Friday, August 9, 2013

Inverted Tatting

 I need to get on if I'm to learn 25 new techniques in a year for my 25 motif challenge. This is my 21st challenge, inverted tatting. Chains are made to face the wrong way and joined to picots using the 'ball' thread instead of the shuttle thread. I looked at pictures of work by Judith Connors and Martha Ess, watched a video on Karen Cabrera's blog and read Mark Myers's instructions on Georgia Seitz's site.  And then tried it out. It's not all that difficult. I like the idea, gained from discussions on In Tatters, that the join should be centred, but I can see in Karen's video and Mark's instructions that it's not necessarily so. There don't seem to be  patterns available, other than in Judith Connor's book,  so I will have to do my own thing! The flower above is my first 'invention'.

Thursday, August 8, 2013


After all that tatting of bookmarks and sewing of birthday dresses, my house was dusty and untidy. I spent the morning cleaning it. All that effort to finish up with 'normal looking', not interesting enough to show anyone!

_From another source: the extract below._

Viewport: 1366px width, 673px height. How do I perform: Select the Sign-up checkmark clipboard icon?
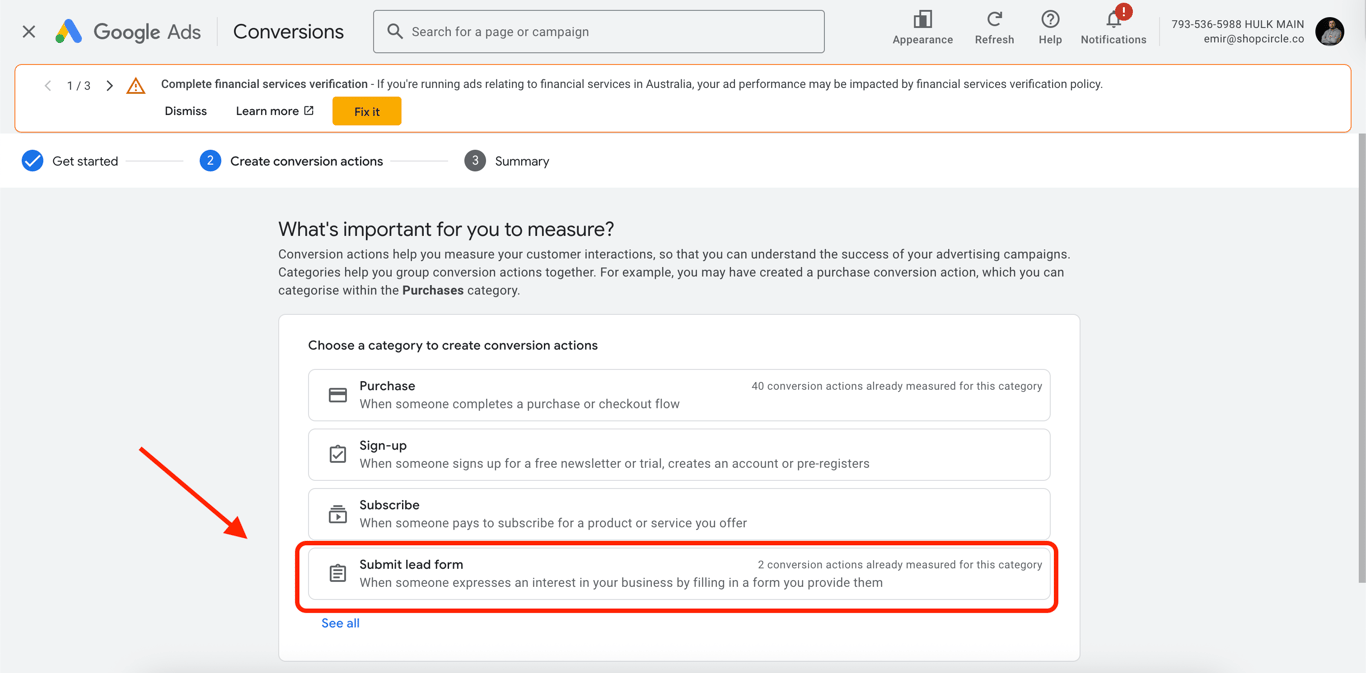tap(338, 454)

 Usha has said I can rewrite her pattern for the Wood Rose, so I'm working on that now. People took one look at her table format and fled, which is a shame because it's a very pretty rose.

Tuesday, August 6, 2013

Wood Rose

 This pattern is by Usha on In Tatters. The pattern is written in a 'non standard' (Usha's words) format. Specifically, it has been put in a table. My mind boggled, but it's clearly not a terribly complicated pattern, so I persisted and did get the hang of it. I'm thinking of using it on a food cover together with Victat's rose, I think they'll go well together.

A Dress for Annika

 I used a Butterick pattern, but streamlined it a bit. I left off the collar and  some ruffles, and made the skirt less full.

Monday, August 5, 2013


The embroidery is done. The bullion stitch gave me the most problems. I had to look up on the internet to remind myself how to do it and snip some that had unwanted loops. Now to sew the dress together.

Saturday, August 3, 2013

Useful Stitch Practice

 I thought that rather than practise my embroidery stitches on a bit of scrap fabric, I'd embroider the bodice of the dress I'm making for my granddaughter. I traced part of the pattern onto the bodice, experimented with different types of thread on a scrap and then began. I'm using one strand of pink Anchor stranded cotton to link in with pink flowers on the skirt. This doesn't qualify as Schwalm embroidery, since it's the wrong sort of material, wrong colours etc etc, but it'll work fine to become familiar with the stitches.

Friday, August 2, 2013

Bookmarks Galore

This is a classic pattern, I have several versions of it, usually as an edging. I turned it into a bookmark, adding a tail off a split chain, following Ladytat's example. I tatted a ring at the end to make it easier to attach the tassel. This brings the number of bookmarks to 20. The order is for 17, but I thought it would be a good idea to have a bit of leeway. Here are all the bookmarks together:

Thursday, August 1, 2013


 A short break from bookmarks... We went to town yesterday, so I bought fabric to make a centre for my Victoria Trellis Doily. I tried cutting a circle and edging it on my sewing machine, but it looked a bit messy. So I cut two circles and sewed them together, leaving a small gap to turn right side out. That worked better. Thanks Frivole for the inspiration and the tutorial for tatting the first round. And for naming the doily!